Once upon a time, a guy and a girl met…on Tinder. That should have been a warning sign from the start; people don’t meet their "true loves" on the infamous hook-up app. We both sifted through tens of matches before we matched each other. The conversation was casual and basic: where do you go to school? Where do you live? What do you like to do? Somewhere along the way we learned that we were both writers and that is definitely something I needed in my life.
I was an idealistic, hopeless romantic that believed that no one could fall deeper in love than two writers. I was eighteen and he was twenty-two—warning sign number two. We texted back and forth for a few weeks and shared our writings. Sharing my pieces with him was more intimate than any sexual relationship because I was letting him see who I was behind the façade I lived. Max is unbelievably talented; he had a darkness that I understood, but didn’t know where it came from— warning sign number three. He wrote about death and sadness, something I knew all too well. I didn’t ask why because I thought I already knew. I had always retreated into writing when things sucked and I figured that was where it came from.
One night he said that he had to tell me something serious and I thought he was joking so I made a crack about how I had known he was a serial killer all along—a running joke about meeting strangers on Tinder. He didn’t laugh this time; he was quiet in a way I hadn’t seen before. He and I had had serious conversations before about deaths in our lives and our families, but he almost looked ashamed this time. He finally found the words he was looking for as he told me he was a recovering drug addict. This seemingly normal guy who came from a middle-class family and was very bright was a drug addict. He told me about how for forty-five seconds he had died and it was the day he decided to stop. He had been sober for one hundred days at that point.

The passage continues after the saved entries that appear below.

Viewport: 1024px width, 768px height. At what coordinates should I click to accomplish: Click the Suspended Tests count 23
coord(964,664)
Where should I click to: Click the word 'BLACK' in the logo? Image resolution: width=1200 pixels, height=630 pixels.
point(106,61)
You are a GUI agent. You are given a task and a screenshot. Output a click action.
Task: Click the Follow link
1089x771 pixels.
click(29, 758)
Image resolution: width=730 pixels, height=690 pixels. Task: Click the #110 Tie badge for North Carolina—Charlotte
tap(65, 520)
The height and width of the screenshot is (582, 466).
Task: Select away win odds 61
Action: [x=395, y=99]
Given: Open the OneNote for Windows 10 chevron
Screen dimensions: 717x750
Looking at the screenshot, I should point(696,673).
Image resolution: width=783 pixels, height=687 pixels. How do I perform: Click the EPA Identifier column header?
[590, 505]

I couldn’t figure out how to reconcile the man I had come to know and this past I didn’t know about. I told him how strong I thought he was for staying sober and asked a lot of questions. When he told me that he would understand if I couldn’t see him anymore, I seriously considered running, but I didn’t. I was naïve; I figured I could help him. Max was the perfect guy, the kind you introduce to your judgmental family, as long as you didn’t mention his addiction. I couldn’t help that I really liked him.
He worked forty-five hour weeks and spent at least five hours a week at NA meetings so he didn’t really have time for me, but he tried. I kept telling myself that we could work it out, we could make time for each other. The problem was that I had time for him and was crushed every time he canceled a date or forgot that he promised to call. Disappointment was a part of our relationship, a part that he couldn’t see the extent of but still felt guilty about. Our relationship was glue and tape, constantly being fixed only to fall apart.
It wasn’t the drugs that ruined us. It was the warning signs that I had ignored. He had been on Tinder because he didn’t have time to meet anyone in person, our age difference left us in really different places in our lives, and his past was too dark for me to wade through. He had watched drugs kill his friends and it darkened him. I guess I realized that I spent more time missing him than spending time with me. My naïve heart tore when I learned that loving someone couldn’t make a relationship work, life wasn’t full of “once upon a time”’s.